Extract every record, keeping each one exactly as it is.

· · ·

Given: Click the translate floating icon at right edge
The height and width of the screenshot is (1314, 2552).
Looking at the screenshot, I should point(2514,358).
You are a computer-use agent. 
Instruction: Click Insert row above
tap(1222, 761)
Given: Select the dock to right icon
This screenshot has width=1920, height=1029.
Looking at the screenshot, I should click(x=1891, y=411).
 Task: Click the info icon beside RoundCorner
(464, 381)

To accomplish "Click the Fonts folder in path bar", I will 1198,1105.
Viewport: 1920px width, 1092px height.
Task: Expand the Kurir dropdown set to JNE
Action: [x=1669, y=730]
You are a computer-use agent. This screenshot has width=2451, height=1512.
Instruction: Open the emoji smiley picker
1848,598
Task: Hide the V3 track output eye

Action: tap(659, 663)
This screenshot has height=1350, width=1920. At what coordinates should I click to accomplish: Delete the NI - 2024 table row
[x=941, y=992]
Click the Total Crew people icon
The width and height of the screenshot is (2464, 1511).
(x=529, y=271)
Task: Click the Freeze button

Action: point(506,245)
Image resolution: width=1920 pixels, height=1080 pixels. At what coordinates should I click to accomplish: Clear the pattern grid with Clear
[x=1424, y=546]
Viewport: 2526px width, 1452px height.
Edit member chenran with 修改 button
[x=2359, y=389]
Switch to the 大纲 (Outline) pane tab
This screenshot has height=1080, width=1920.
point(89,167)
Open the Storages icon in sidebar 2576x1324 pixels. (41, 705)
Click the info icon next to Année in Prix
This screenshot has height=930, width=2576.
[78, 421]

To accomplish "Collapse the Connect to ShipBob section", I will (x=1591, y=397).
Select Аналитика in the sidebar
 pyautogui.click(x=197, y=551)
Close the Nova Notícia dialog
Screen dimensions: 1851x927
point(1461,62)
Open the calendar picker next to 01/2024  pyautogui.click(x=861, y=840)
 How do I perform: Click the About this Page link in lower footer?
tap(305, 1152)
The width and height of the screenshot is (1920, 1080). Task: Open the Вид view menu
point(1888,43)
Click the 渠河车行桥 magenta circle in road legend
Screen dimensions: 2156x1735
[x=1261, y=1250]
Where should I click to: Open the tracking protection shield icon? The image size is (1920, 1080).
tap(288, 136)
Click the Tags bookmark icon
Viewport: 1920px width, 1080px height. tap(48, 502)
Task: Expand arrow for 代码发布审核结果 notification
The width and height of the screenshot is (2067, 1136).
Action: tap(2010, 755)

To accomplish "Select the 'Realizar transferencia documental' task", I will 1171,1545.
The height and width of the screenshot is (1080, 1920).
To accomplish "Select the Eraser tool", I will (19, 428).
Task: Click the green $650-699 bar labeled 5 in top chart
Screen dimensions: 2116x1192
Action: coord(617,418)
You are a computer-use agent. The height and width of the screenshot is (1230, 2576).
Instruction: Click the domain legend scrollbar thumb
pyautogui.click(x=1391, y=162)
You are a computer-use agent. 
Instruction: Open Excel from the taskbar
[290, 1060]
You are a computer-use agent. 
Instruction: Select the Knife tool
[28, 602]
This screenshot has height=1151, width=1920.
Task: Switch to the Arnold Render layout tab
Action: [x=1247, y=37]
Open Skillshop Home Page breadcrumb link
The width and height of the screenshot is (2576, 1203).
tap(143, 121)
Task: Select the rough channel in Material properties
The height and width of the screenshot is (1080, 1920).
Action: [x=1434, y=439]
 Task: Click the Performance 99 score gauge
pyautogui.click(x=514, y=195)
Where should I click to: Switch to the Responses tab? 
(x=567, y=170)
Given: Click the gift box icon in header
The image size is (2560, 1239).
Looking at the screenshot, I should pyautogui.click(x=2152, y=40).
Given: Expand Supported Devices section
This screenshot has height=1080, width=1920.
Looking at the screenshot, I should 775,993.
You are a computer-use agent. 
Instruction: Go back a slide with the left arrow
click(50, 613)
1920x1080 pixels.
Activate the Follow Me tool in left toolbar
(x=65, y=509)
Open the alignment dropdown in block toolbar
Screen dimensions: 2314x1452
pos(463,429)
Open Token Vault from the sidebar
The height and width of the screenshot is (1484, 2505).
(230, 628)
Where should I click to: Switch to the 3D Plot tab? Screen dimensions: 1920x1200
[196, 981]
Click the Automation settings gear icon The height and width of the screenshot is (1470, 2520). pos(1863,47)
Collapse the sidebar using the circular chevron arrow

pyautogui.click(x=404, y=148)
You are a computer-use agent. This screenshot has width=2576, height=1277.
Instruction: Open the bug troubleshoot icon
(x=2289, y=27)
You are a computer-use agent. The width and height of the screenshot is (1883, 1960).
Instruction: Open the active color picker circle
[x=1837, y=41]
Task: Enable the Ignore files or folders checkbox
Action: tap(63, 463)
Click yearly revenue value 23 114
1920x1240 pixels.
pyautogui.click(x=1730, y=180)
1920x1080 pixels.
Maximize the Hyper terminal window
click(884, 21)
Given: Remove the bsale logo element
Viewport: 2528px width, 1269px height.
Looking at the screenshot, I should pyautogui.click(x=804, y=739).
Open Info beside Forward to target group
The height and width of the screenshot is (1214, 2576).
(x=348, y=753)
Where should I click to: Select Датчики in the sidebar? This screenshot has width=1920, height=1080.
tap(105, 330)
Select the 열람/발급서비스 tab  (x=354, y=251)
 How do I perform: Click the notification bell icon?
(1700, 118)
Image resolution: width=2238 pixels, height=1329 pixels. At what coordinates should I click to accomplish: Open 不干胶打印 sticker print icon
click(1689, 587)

· · ·

Answer to this task:
Given: Click the translate floating icon at right edge
The height and width of the screenshot is (1314, 2552).
Looking at the screenshot, I should point(2514,358).
You are a computer-use agent. 
Instruction: Click Insert row above
tap(1222, 761)
Given: Select the dock to right icon
This screenshot has width=1920, height=1029.
Looking at the screenshot, I should click(x=1891, y=411).
 Task: Click the info icon beside RoundCorner
(464, 381)

To accomplish "Click the Fonts folder in path bar", I will 1198,1105.
Viewport: 1920px width, 1092px height.
Task: Expand the Kurir dropdown set to JNE
Action: [x=1669, y=730]
You are a computer-use agent. This screenshot has width=2451, height=1512.
Instruction: Open the emoji smiley picker
1848,598
Task: Hide the V3 track output eye

Action: tap(659, 663)
This screenshot has height=1350, width=1920. At what coordinates should I click to accomplish: Delete the NI - 2024 table row
[x=941, y=992]
Click the Total Crew people icon
The width and height of the screenshot is (2464, 1511).
(x=529, y=271)
Task: Click the Freeze button

Action: point(506,245)
Image resolution: width=1920 pixels, height=1080 pixels. At what coordinates should I click to accomplish: Clear the pattern grid with Clear
[x=1424, y=546]
Viewport: 2526px width, 1452px height.
Edit member chenran with 修改 button
[x=2359, y=389]
Switch to the 大纲 (Outline) pane tab
This screenshot has height=1080, width=1920.
point(89,167)
Open the Storages icon in sidebar 2576x1324 pixels. (41, 705)
Click the info icon next to Année in Prix
This screenshot has height=930, width=2576.
[78, 421]

To accomplish "Collapse the Connect to ShipBob section", I will (x=1591, y=397).
Select Аналитика in the sidebar
 pyautogui.click(x=197, y=551)
Close the Nova Notícia dialog
Screen dimensions: 1851x927
point(1461,62)
Open the calendar picker next to 01/2024  pyautogui.click(x=861, y=840)
 How do I perform: Click the About this Page link in lower footer?
tap(305, 1152)
The width and height of the screenshot is (1920, 1080). Task: Open the Вид view menu
point(1888,43)
Click the 渠河车行桥 magenta circle in road legend
Screen dimensions: 2156x1735
[x=1261, y=1250]
Where should I click to: Open the tracking protection shield icon? The image size is (1920, 1080).
tap(288, 136)
Click the Tags bookmark icon
Viewport: 1920px width, 1080px height. tap(48, 502)
Task: Expand arrow for 代码发布审核结果 notification
The width and height of the screenshot is (2067, 1136).
Action: tap(2010, 755)

To accomplish "Select the 'Realizar transferencia documental' task", I will 1171,1545.
The height and width of the screenshot is (1080, 1920).
To accomplish "Select the Eraser tool", I will (19, 428).
Task: Click the green $650-699 bar labeled 5 in top chart
Screen dimensions: 2116x1192
Action: coord(617,418)
You are a computer-use agent. The height and width of the screenshot is (1230, 2576).
Instruction: Click the domain legend scrollbar thumb
pyautogui.click(x=1391, y=162)
You are a computer-use agent. 
Instruction: Open Excel from the taskbar
[290, 1060]
You are a computer-use agent. 
Instruction: Select the Knife tool
[28, 602]
This screenshot has height=1151, width=1920.
Task: Switch to the Arnold Render layout tab
Action: [x=1247, y=37]
Open Skillshop Home Page breadcrumb link
The width and height of the screenshot is (2576, 1203).
tap(143, 121)
Task: Select the rough channel in Material properties
The height and width of the screenshot is (1080, 1920).
Action: [x=1434, y=439]
 Task: Click the Performance 99 score gauge
pyautogui.click(x=514, y=195)
Where should I click to: Switch to the Responses tab? 
(x=567, y=170)
Given: Click the gift box icon in header
The image size is (2560, 1239).
Looking at the screenshot, I should pyautogui.click(x=2152, y=40).
Given: Expand Supported Devices section
This screenshot has height=1080, width=1920.
Looking at the screenshot, I should 775,993.
You are a computer-use agent. 
Instruction: Go back a slide with the left arrow
click(50, 613)
1920x1080 pixels.
Activate the Follow Me tool in left toolbar
(x=65, y=509)
Open the alignment dropdown in block toolbar
Screen dimensions: 2314x1452
pos(463,429)
Open Token Vault from the sidebar
The height and width of the screenshot is (1484, 2505).
(230, 628)
Where should I click to: Switch to the 3D Plot tab? Screen dimensions: 1920x1200
[196, 981]
Click the Automation settings gear icon The height and width of the screenshot is (1470, 2520). pos(1863,47)
Collapse the sidebar using the circular chevron arrow

pyautogui.click(x=404, y=148)
You are a computer-use agent. This screenshot has width=2576, height=1277.
Instruction: Open the bug troubleshoot icon
(x=2289, y=27)
You are a computer-use agent. The width and height of the screenshot is (1883, 1960).
Instruction: Open the active color picker circle
[x=1837, y=41]
Task: Enable the Ignore files or folders checkbox
Action: tap(63, 463)
Click yearly revenue value 23 114
1920x1240 pixels.
pyautogui.click(x=1730, y=180)
1920x1080 pixels.
Maximize the Hyper terminal window
click(884, 21)
Given: Remove the bsale logo element
Viewport: 2528px width, 1269px height.
Looking at the screenshot, I should pyautogui.click(x=804, y=739).
Open Info beside Forward to target group
The height and width of the screenshot is (1214, 2576).
(x=348, y=753)
Where should I click to: Select Датчики in the sidebar? This screenshot has width=1920, height=1080.
tap(105, 330)
Select the 열람/발급서비스 tab  (x=354, y=251)
 How do I perform: Click the notification bell icon?
(1700, 118)
Image resolution: width=2238 pixels, height=1329 pixels. At what coordinates should I click to accomplish: Open 不干胶打印 sticker print icon
click(1689, 587)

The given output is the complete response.